- [What to produce] The lines below, beginning at the one that contains "Click the chevron arrow in Typ dropdown" and ending at the last, are to be retyped exactly.

= = =

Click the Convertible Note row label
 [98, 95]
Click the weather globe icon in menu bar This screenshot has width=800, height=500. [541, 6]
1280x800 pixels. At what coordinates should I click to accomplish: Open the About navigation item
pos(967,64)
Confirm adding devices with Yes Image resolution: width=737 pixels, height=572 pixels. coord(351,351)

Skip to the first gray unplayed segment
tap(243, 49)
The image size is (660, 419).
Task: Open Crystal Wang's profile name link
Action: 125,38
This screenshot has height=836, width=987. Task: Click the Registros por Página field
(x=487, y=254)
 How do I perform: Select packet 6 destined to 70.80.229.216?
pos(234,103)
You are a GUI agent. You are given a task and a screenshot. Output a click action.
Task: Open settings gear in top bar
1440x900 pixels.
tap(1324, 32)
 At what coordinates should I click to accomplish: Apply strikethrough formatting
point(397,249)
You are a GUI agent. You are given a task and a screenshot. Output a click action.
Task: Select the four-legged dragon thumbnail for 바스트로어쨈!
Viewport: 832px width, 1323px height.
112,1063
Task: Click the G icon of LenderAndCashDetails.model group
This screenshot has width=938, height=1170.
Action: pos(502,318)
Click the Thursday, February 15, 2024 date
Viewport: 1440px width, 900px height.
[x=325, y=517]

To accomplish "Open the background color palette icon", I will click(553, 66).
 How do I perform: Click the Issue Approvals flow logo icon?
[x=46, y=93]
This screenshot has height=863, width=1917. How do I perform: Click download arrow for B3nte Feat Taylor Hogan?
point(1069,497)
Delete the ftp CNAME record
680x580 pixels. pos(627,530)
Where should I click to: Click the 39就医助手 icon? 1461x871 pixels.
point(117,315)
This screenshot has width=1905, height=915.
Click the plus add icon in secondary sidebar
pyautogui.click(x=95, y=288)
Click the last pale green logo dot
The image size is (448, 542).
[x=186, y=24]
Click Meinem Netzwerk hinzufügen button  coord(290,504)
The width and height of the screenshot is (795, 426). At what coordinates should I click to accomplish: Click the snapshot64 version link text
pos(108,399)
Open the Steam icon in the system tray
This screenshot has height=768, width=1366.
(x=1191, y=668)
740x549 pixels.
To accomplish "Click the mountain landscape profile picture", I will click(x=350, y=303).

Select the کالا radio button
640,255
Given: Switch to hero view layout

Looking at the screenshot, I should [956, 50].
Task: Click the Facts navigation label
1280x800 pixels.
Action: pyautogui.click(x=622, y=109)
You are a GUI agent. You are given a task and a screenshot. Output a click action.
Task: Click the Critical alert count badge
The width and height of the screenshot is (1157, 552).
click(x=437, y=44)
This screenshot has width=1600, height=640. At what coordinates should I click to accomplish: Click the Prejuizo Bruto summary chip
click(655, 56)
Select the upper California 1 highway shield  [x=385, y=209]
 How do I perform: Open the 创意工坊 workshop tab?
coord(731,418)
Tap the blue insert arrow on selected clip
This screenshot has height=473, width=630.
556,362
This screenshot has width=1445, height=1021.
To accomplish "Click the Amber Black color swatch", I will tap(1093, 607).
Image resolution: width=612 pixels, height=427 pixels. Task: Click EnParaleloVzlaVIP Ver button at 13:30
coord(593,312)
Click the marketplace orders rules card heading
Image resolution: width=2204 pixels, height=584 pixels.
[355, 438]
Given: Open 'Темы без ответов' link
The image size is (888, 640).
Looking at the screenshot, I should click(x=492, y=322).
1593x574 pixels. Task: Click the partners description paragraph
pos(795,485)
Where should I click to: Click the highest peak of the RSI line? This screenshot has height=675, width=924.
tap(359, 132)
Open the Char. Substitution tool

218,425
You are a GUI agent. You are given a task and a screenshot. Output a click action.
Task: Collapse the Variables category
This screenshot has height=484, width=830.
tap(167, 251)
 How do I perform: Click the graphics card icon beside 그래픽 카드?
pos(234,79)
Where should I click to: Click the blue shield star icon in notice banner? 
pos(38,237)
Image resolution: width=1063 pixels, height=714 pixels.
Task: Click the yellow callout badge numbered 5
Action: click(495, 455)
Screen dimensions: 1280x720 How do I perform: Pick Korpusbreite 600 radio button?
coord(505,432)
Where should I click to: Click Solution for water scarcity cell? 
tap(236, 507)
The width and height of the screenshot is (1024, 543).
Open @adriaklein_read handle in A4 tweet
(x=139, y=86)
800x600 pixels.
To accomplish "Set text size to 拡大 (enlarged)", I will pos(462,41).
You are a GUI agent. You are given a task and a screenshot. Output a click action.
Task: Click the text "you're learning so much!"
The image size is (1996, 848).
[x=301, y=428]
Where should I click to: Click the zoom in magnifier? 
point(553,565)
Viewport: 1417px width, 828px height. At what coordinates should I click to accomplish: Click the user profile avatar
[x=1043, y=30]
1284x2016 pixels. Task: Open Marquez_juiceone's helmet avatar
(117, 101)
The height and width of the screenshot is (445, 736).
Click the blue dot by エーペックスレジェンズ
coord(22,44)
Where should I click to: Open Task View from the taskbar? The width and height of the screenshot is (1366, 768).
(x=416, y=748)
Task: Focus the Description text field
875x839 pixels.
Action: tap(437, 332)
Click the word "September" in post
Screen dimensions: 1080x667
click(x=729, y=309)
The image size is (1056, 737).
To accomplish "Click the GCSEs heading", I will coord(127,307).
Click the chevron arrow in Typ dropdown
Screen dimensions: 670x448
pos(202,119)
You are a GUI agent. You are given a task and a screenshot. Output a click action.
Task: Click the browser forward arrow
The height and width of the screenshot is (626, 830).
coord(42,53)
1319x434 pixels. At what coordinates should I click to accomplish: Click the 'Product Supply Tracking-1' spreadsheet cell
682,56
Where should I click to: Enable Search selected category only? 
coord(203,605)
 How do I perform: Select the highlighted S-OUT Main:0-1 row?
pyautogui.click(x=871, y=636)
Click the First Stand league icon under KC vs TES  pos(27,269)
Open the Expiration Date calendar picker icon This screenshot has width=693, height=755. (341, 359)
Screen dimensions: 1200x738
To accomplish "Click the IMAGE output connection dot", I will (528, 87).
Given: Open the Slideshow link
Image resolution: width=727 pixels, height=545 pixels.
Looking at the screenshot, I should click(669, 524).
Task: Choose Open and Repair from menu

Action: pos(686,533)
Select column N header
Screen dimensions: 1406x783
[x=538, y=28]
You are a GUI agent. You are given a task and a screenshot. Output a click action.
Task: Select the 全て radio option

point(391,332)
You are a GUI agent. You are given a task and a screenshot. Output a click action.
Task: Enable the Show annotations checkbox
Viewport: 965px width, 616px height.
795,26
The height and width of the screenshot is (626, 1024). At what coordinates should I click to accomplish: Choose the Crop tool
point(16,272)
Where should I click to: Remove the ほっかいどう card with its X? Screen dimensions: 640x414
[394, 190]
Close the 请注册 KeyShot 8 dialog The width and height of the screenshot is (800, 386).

= = =

- [Solution for this task]
Click the chevron arrow in Typ dropdown
Screen dimensions: 670x448
pos(202,119)
You are a GUI agent. You are given a task and a screenshot. Output a click action.
Task: Click the browser forward arrow
The height and width of the screenshot is (626, 830).
coord(42,53)
1319x434 pixels. At what coordinates should I click to accomplish: Click the 'Product Supply Tracking-1' spreadsheet cell
682,56
Where should I click to: Enable Search selected category only? 
coord(203,605)
 How do I perform: Select the highlighted S-OUT Main:0-1 row?
pyautogui.click(x=871, y=636)
Click the First Stand league icon under KC vs TES  pos(27,269)
Open the Expiration Date calendar picker icon This screenshot has width=693, height=755. (341, 359)
Screen dimensions: 1200x738
To accomplish "Click the IMAGE output connection dot", I will (528, 87).
Given: Open the Slideshow link
Image resolution: width=727 pixels, height=545 pixels.
Looking at the screenshot, I should click(669, 524).
Task: Choose Open and Repair from menu

Action: pos(686,533)
Select column N header
Screen dimensions: 1406x783
[x=538, y=28]
You are a GUI agent. You are given a task and a screenshot. Output a click action.
Task: Select the 全て radio option

point(391,332)
You are a GUI agent. You are given a task and a screenshot. Output a click action.
Task: Enable the Show annotations checkbox
Viewport: 965px width, 616px height.
795,26
The height and width of the screenshot is (626, 1024). At what coordinates should I click to accomplish: Choose the Crop tool
point(16,272)
Where should I click to: Remove the ほっかいどう card with its X? Screen dimensions: 640x414
[394, 190]
Close the 请注册 KeyShot 8 dialog The width and height of the screenshot is (800, 386).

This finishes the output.